9. A machining installation according to claim 1, wherein the workpiece holder pivot unit is designed in such a way that a fifth pivot member is arranged at a fourth pivot member so as to be pivotable about a fifth pivot axis, with the fifth pivot axis being perpendicular to a fourth pivot axis of the fourth pivot member.

10. A machining installation according to claim 9, wherein the fifth pivot axis does not intersect the fourth pivot axis.

11. A machining installation according to claim 1, wherein the workpiece holder is a workpiece gripper.

12. A machining installation according to claim 1, comprising a workpiece holder magazine for providing a plurality of different workpiece holders.

13. A machining installation according to claim 1, wherein the stand comprises a first stand portion which is parallel to a vertical y-direction, with a second stand portion being arranged at said first stand portion that is inclined towards the workpiece positioning device.

14. A machining installation according to claim 1, wherein the work spindle unit is arranged in a suspended manner.

15. A machining installation according to claim 1, wherein a ratio of the mass mS of the stand to the mass mP of the workpiece positioning device is such that mS/mP≧2.

16. A machining installation according to claim 1, wherein a ratio of the mass mS of the stand to the mass mP of the workpiece positioning device is such that mS/mP≧3.
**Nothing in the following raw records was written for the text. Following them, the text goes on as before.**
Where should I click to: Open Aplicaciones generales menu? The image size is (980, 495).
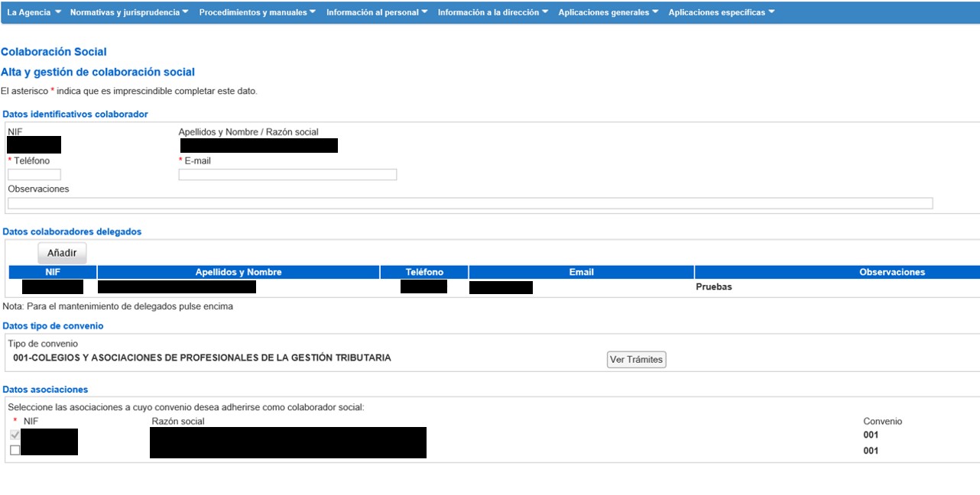coord(608,12)
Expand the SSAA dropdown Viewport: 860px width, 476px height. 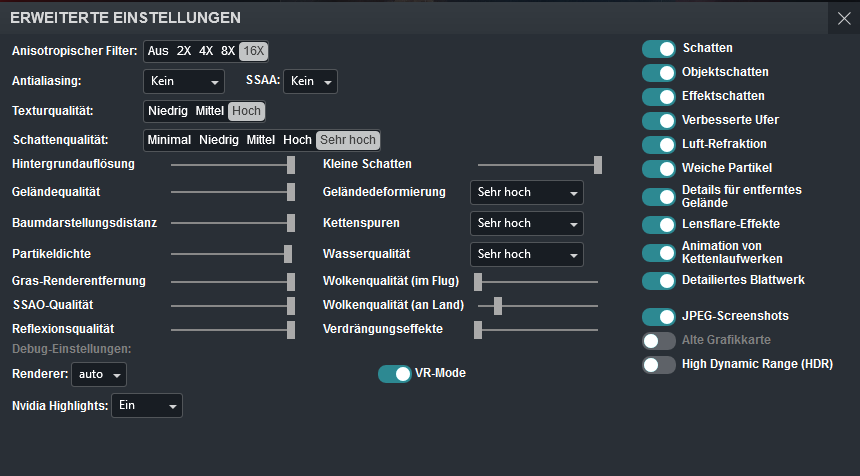(310, 81)
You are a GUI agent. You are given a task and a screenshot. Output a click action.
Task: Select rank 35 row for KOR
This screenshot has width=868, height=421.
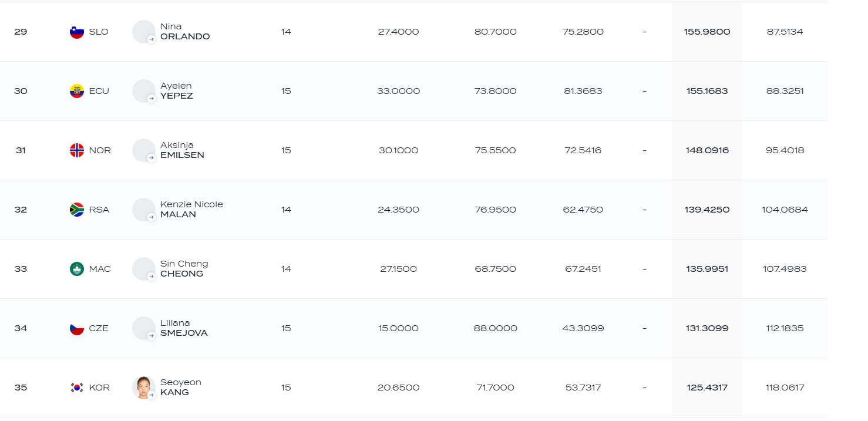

17. A machining installation according to claim 1, wherein a ratio of the mass mS of the stand to the mass mP of the workpiece positioning device is such that mS/mP≧4.

18. A machining installation according to claim 1, wherein a tool changer unit comprising a tool magazine and a tool changer is arranged at the stand.
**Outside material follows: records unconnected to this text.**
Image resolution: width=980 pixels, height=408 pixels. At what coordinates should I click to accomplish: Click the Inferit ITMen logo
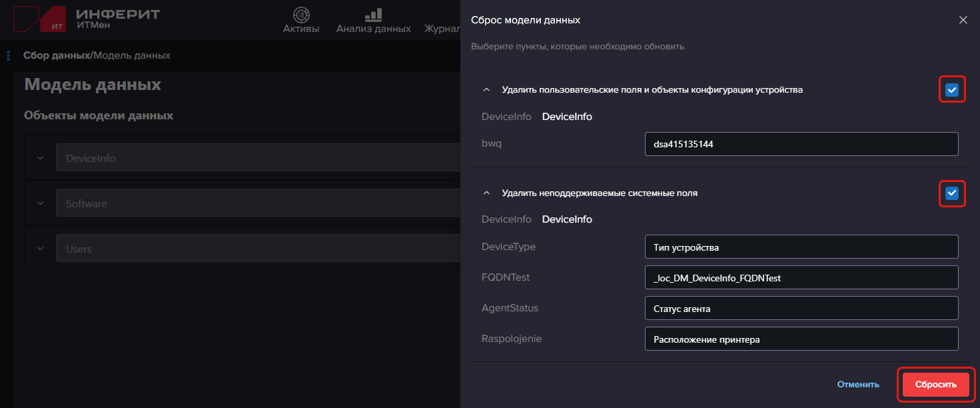click(x=87, y=19)
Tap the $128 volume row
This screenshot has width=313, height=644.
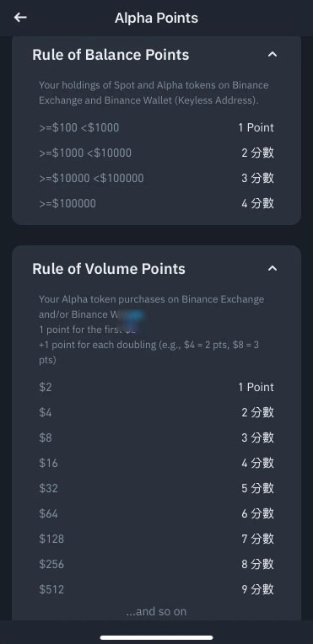[x=156, y=539]
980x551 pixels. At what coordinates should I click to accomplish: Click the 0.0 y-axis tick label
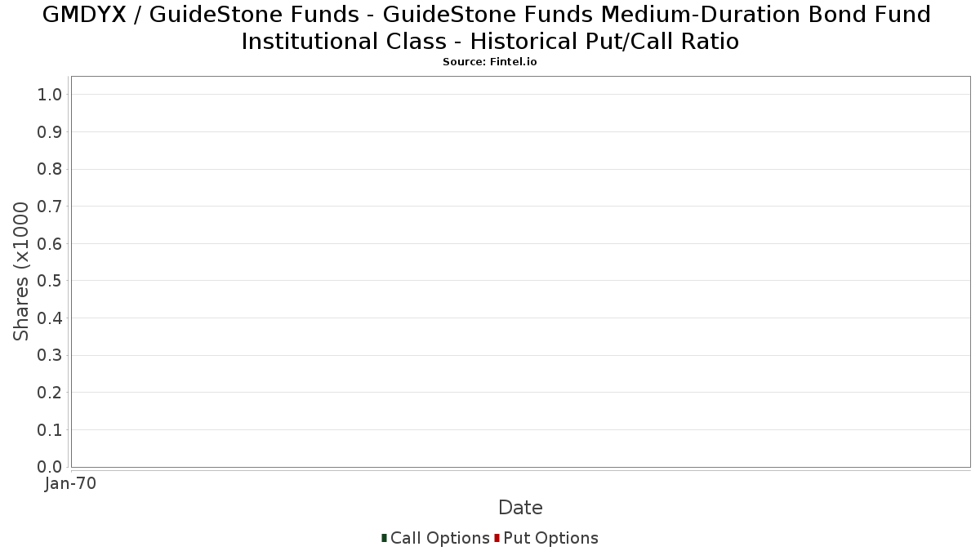(50, 467)
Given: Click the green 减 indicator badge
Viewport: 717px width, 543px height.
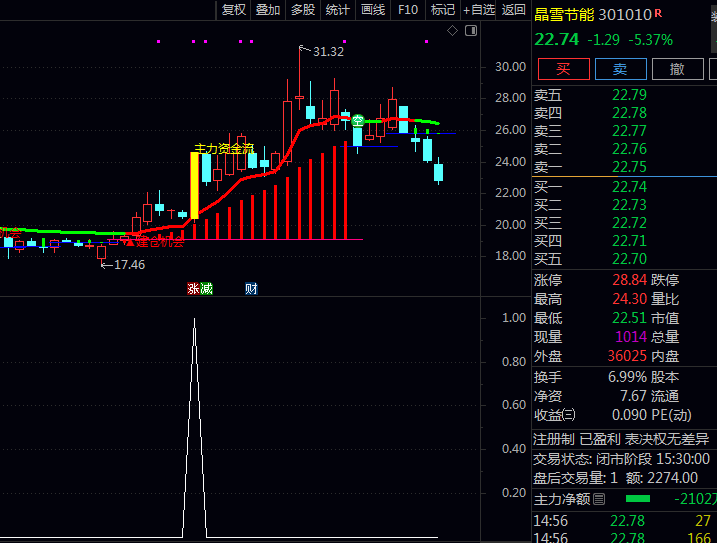Looking at the screenshot, I should pos(206,289).
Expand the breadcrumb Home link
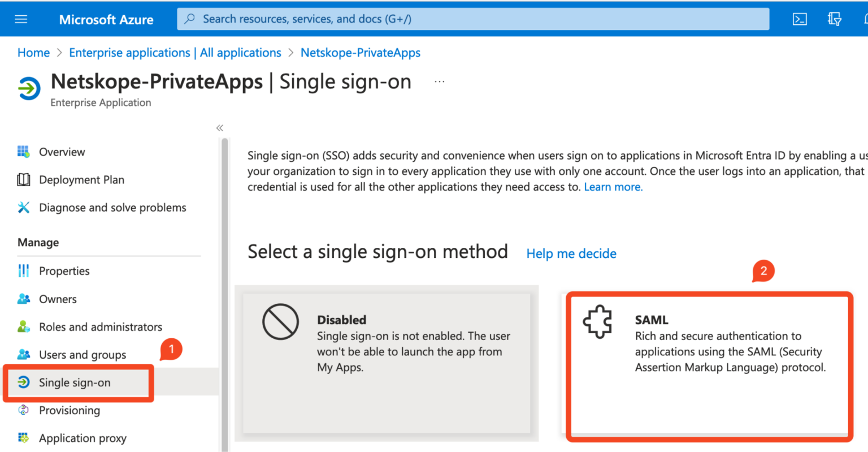The width and height of the screenshot is (868, 452). click(x=33, y=52)
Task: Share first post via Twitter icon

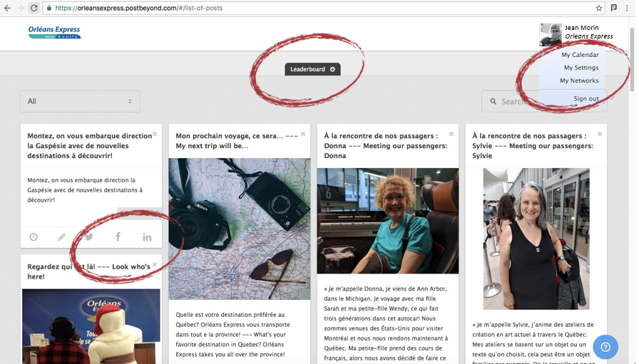Action: pos(89,237)
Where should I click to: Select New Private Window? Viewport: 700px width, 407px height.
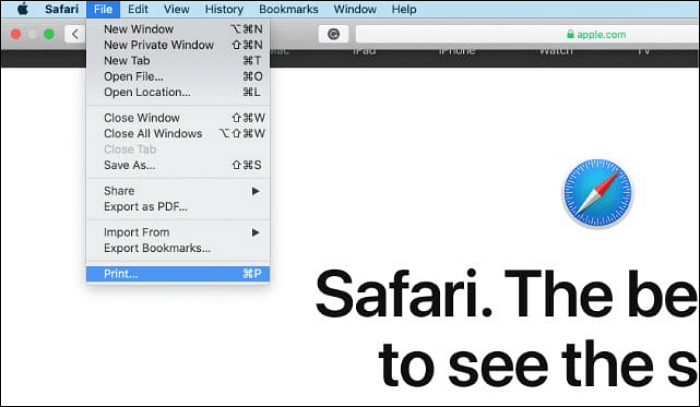tap(159, 45)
19. A machining installation according to claim 18, wherein the tool changer unit is arranged at the second stand portion.

20. A machining installation according to claim 1, wherein the workpiece positioning device and the stand are arranged on a sub-frame into which a chip conveyor is integrated.

21. A machining installation according to claim 1, comprising at least one transport device for transporting workpieces to and away from the machining installation.